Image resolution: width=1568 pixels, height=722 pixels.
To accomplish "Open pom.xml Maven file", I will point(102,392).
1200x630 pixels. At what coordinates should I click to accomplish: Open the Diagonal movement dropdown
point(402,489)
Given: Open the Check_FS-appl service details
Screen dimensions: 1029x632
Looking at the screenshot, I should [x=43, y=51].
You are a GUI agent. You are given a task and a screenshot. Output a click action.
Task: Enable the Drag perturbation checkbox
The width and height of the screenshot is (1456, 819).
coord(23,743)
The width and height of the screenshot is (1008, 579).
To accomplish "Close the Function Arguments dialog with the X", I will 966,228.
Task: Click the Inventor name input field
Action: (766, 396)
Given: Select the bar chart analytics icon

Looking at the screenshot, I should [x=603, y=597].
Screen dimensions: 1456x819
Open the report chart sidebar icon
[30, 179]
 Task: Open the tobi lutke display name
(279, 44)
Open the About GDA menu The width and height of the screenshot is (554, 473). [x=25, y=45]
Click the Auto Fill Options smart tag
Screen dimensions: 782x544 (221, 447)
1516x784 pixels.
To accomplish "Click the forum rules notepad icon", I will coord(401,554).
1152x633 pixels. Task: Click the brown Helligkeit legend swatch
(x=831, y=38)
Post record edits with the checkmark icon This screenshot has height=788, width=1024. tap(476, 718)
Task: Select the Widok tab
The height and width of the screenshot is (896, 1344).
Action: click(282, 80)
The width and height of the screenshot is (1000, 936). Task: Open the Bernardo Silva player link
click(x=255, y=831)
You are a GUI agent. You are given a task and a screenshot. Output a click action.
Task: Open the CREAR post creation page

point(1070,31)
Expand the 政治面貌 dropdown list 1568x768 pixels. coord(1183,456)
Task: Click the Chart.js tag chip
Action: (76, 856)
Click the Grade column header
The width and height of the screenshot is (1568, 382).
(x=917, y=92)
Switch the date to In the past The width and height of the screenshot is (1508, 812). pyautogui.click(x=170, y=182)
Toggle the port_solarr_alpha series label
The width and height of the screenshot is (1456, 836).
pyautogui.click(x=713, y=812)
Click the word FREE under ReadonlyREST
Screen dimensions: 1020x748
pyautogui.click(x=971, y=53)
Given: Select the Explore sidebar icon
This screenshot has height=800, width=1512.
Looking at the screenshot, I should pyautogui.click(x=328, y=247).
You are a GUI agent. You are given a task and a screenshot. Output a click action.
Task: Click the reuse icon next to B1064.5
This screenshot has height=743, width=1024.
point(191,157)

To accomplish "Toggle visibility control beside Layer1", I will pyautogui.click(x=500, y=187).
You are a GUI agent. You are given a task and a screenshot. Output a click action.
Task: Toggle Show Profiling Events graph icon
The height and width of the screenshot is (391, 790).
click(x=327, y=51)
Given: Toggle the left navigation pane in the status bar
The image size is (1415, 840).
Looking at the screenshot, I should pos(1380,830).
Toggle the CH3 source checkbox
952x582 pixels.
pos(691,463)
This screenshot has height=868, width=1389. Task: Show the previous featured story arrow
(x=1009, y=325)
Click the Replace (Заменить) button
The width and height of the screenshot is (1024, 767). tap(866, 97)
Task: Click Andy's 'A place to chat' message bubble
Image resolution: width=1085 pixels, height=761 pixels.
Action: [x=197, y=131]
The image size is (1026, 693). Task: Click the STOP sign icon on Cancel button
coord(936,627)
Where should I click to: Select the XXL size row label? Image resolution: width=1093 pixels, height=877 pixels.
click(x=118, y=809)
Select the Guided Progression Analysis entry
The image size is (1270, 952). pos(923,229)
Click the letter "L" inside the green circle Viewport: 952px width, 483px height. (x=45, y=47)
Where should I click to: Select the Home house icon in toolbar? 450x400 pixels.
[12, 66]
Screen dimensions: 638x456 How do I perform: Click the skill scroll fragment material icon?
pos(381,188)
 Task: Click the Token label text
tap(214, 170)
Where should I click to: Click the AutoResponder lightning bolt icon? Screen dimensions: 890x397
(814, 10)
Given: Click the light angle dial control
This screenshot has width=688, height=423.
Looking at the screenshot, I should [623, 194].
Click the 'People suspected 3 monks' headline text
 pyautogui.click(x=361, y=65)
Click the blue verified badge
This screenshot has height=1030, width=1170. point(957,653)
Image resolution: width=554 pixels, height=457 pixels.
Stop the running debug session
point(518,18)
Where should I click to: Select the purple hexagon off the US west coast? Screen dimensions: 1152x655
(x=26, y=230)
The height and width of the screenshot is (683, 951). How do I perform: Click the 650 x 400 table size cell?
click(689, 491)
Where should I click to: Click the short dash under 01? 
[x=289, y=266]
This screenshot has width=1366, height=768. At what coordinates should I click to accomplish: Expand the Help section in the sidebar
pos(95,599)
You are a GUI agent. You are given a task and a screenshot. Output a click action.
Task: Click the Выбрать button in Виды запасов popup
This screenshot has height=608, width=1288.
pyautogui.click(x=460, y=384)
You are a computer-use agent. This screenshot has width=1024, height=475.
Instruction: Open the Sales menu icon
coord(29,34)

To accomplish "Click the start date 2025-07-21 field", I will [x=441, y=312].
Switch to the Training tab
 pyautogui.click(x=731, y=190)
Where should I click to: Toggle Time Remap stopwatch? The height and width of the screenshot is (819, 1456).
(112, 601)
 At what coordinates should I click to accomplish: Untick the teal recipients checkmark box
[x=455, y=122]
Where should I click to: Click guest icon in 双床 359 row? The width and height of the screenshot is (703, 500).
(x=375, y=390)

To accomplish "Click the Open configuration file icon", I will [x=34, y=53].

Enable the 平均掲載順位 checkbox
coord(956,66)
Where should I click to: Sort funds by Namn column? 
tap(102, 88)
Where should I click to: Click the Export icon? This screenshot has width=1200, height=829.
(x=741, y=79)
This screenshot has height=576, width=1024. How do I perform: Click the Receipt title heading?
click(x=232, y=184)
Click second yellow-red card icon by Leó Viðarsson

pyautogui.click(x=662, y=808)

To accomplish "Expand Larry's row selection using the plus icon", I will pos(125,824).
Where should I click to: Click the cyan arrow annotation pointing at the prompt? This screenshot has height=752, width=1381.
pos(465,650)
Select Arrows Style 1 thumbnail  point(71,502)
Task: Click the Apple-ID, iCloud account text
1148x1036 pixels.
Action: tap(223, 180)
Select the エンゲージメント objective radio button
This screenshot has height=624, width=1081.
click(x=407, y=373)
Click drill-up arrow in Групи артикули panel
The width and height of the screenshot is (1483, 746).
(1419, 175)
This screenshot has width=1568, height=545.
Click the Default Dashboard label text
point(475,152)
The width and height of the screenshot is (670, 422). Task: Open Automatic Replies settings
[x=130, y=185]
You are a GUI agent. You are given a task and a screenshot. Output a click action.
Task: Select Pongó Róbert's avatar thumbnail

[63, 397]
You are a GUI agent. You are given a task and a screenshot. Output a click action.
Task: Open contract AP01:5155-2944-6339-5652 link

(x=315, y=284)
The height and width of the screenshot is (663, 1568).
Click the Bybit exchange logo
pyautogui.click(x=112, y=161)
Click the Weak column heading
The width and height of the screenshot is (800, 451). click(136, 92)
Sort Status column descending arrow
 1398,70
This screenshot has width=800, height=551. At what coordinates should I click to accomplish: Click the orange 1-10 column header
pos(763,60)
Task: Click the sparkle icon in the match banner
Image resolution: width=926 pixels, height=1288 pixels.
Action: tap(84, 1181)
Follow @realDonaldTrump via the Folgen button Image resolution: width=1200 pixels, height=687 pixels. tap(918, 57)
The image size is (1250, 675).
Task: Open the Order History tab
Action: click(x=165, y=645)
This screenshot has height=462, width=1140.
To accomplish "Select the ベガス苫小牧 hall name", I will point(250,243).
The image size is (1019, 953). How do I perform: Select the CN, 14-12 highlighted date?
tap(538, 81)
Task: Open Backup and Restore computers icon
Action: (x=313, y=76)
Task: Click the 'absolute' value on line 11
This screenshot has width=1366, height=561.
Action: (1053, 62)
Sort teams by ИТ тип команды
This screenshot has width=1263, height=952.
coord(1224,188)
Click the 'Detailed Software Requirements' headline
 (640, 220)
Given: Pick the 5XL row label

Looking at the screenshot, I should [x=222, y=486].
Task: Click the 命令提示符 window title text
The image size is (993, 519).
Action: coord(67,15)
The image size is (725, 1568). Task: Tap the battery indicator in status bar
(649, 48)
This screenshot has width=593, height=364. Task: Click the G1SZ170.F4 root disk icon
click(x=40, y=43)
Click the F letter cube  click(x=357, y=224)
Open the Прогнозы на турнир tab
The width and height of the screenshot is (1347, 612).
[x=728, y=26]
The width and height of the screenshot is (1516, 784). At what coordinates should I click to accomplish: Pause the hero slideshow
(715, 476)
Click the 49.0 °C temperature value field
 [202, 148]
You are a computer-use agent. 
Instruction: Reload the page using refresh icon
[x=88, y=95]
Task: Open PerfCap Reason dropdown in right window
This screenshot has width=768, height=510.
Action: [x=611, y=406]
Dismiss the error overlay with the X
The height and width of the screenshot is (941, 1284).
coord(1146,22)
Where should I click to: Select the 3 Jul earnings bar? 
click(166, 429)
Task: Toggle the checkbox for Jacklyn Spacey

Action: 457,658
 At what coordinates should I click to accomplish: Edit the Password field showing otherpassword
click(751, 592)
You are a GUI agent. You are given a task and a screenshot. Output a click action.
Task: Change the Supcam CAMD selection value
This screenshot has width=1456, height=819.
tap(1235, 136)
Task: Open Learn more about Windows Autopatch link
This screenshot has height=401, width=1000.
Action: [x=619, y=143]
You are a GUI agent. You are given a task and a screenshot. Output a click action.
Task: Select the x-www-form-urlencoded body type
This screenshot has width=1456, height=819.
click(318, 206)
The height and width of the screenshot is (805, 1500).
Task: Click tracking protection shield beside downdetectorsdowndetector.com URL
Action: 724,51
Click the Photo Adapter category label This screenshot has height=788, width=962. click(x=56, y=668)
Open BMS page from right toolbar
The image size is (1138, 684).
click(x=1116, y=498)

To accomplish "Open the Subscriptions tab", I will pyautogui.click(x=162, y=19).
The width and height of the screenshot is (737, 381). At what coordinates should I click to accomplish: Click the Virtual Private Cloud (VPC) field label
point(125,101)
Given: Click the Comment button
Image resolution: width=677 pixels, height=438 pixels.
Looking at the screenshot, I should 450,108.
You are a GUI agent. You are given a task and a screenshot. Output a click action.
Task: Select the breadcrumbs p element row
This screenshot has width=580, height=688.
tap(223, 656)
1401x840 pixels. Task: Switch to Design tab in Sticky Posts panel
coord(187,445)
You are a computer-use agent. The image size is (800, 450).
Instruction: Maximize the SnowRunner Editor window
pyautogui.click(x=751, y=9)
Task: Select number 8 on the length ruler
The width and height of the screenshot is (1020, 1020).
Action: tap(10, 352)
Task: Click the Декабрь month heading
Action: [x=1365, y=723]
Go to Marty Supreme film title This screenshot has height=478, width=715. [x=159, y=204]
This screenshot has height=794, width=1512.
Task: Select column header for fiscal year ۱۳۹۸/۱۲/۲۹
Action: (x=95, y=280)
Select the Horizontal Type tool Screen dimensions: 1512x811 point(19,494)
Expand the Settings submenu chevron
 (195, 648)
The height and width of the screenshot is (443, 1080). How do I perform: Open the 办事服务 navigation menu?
::::::::::
Repeat the records word for word, from the line with "1200x630 pixels. At" up to and including the line with "coord(23,743)".

# Expected output
1200x630 pixels. At what coordinates should I click to accomplish: Open the Diagonal movement dropdown
point(402,489)
Given: Open the Check_FS-appl service details
Screen dimensions: 1029x632
Looking at the screenshot, I should [x=43, y=51].
You are a GUI agent. You are given a task and a screenshot. Output a click action.
Task: Enable the Drag perturbation checkbox
The width and height of the screenshot is (1456, 819).
coord(23,743)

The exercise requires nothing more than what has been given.